被告人Aに対する公職選挙法違反被告事件に係る刑事確定訴訟記録について,平成21年6月3日名古屋地方検察庁検察官が申立人に対してした閲覧一部不許可処分を取り消す。

名古屋地方検察庁検察官は,申立人に対し,上記記録中,上記不許可処分に係る部分を閲覧させなければならない。

理由

本件抗告の趣意は,違憲をいう点を含め,実質は単なる法令違反の主張であって,刑事確定訴訟記録法(以下「法」という。)8条2項,刑訴法433条の抗告理由に当たらない。

所論にかんがみ,職権で判断する。

本件は,被告人Aに対する公職選挙法違反被告事件に係る再審請求事件の弁護人に選任された申立人が,再審請求のための記録確認を目的として,上記被告事件に係る刑事確定訴訟記録(以下「本件保管記録」という。)の閲覧請求をしたのに対し,名古屋地方検察庁検察官が,本件保管記録中,被告人の戸籍,関係人の身上,被告人の姉名義の口座の番号及び現在高等に係る部分(以下,併せて「本件記録部分」という。)について,法4条2項5号に当たるとして,閲覧を不許可とした(以下「本件閲覧一部不許可処分」という。)ので,申立人が準抗告を申し立てたという事案である。原決定は,本件記録部分につき同号所定の閲覧制限事由が認められるとした上で,申立人は,法4条2項ただし書にいう「訴訟関係人」にも「閲覧につき正当な理由があると認められる者」にも該当しないとして,準抗告の申立てを棄却した。

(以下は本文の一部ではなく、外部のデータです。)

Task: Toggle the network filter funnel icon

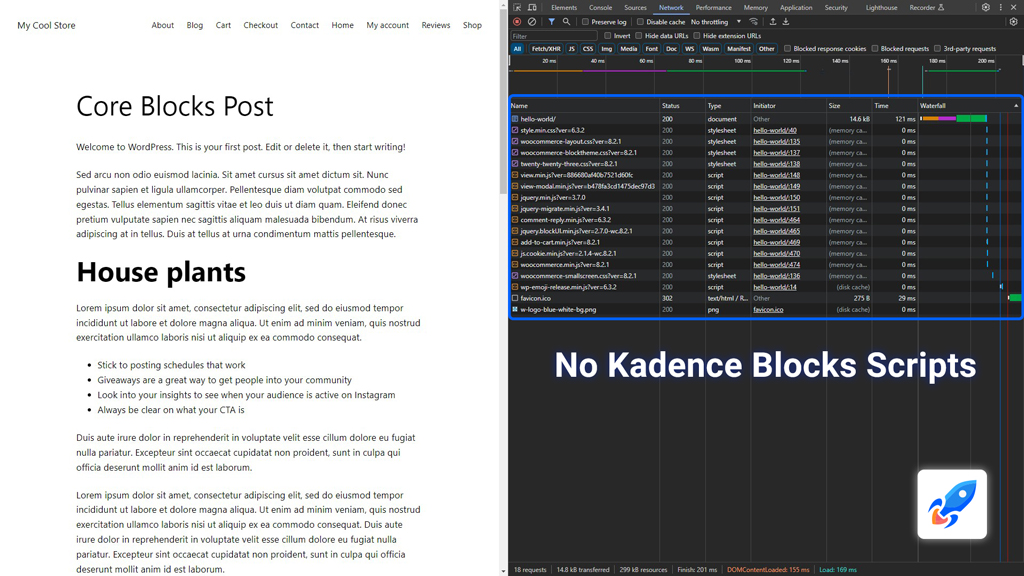Action: click(552, 22)
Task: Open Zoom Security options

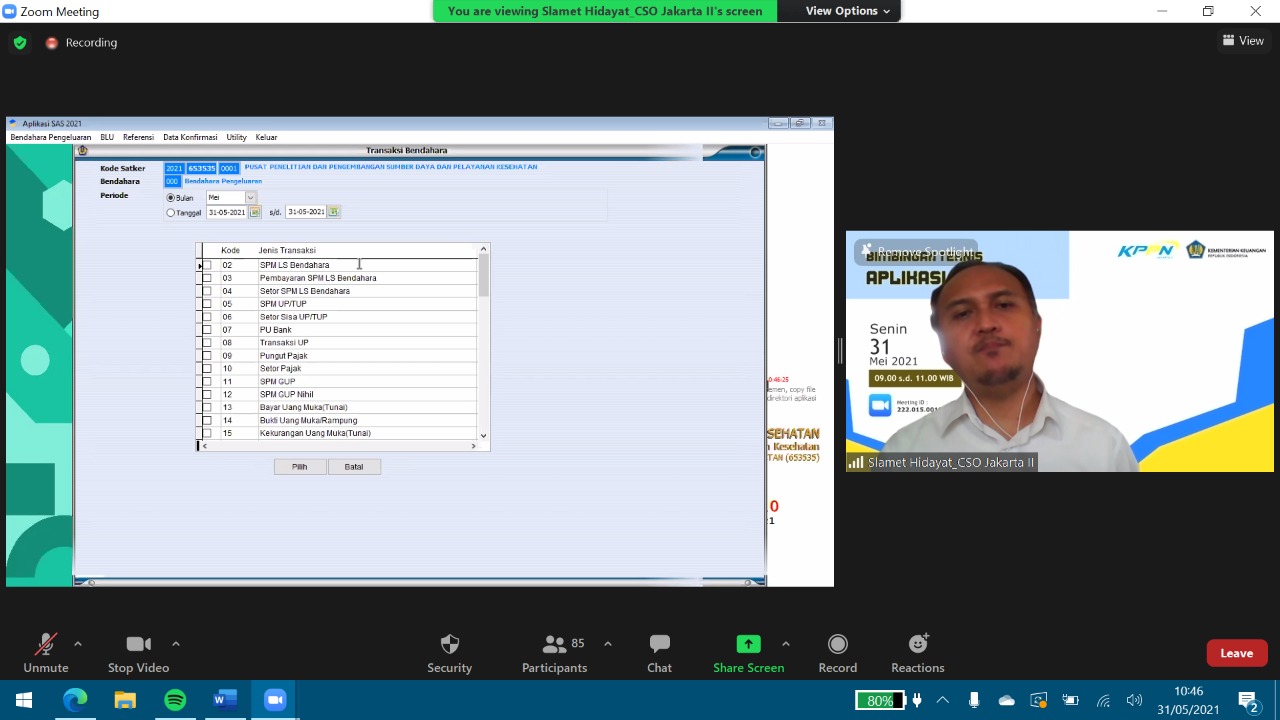Action: [x=449, y=653]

しかしながら,再審請求人により選任された弁護人が,再審請求のための記録確認を目的として,当該再審請求がされた刑事被告事件に係る保管記録の閲覧を請求した場合には,同弁護人は,法4条2項ただし書にいう「閲覧につき正当な理由があると認められる者」に該当するというべきであり,保管検察官は,同項5号の事由の有無にかかわらず,保管記録を閲覧させなければならない。そうすると,原裁判所は,本件閲覧一部不許可処分を取り消し,本件記録部分を申立人に閲覧させるよう命ずる裁判をすべきであったのであり,原決定には決定に影響を及ぼすべき法令の解釈適用の誤りがあって,これを取り消さなければ著しく正義に反するものと認められる。

よって,法8条2項,刑訴法411条1号,434条,426条2項により,原決定を取り消した上,更に本件閲覧一部不許可処分を取り消し,本件記録部分を申立人に閲覧させることとし,裁判官全員一致の意見で,主文のとおり決定する。